**Directions for this task**
Beginning with the first line of the entries below, quote each line until you reach and include the line with "Given: Switch to reading view in status bar".

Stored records
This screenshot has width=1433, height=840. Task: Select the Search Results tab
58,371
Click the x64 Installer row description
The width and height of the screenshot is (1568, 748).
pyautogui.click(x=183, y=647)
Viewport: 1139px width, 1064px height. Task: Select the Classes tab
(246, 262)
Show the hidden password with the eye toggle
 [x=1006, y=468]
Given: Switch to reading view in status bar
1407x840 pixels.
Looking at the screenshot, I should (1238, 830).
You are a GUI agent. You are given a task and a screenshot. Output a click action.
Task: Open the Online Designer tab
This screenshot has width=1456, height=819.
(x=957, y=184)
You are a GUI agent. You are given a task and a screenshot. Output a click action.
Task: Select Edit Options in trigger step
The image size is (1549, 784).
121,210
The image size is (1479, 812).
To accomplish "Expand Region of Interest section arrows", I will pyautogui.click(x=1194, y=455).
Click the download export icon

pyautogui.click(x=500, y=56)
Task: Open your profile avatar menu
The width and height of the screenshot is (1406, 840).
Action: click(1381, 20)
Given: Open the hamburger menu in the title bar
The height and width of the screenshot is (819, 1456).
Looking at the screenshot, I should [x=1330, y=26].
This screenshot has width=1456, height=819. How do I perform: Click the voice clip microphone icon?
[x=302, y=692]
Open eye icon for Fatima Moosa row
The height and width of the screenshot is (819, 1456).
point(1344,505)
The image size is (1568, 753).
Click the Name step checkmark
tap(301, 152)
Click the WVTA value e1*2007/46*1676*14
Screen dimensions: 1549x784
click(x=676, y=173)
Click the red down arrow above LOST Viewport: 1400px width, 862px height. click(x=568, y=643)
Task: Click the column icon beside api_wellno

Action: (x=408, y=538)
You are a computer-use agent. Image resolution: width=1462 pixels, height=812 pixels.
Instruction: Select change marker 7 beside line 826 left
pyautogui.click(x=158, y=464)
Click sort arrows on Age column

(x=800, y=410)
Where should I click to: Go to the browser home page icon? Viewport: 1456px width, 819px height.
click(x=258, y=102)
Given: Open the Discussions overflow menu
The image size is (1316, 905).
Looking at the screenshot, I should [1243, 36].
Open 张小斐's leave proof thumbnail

**Response to this exercise**
This screenshot has width=1433, height=840. Task: Select the Search Results tab
58,371
Click the x64 Installer row description
The width and height of the screenshot is (1568, 748).
pyautogui.click(x=183, y=647)
Viewport: 1139px width, 1064px height. Task: Select the Classes tab
(246, 262)
Show the hidden password with the eye toggle
 [x=1006, y=468]
Given: Switch to reading view in status bar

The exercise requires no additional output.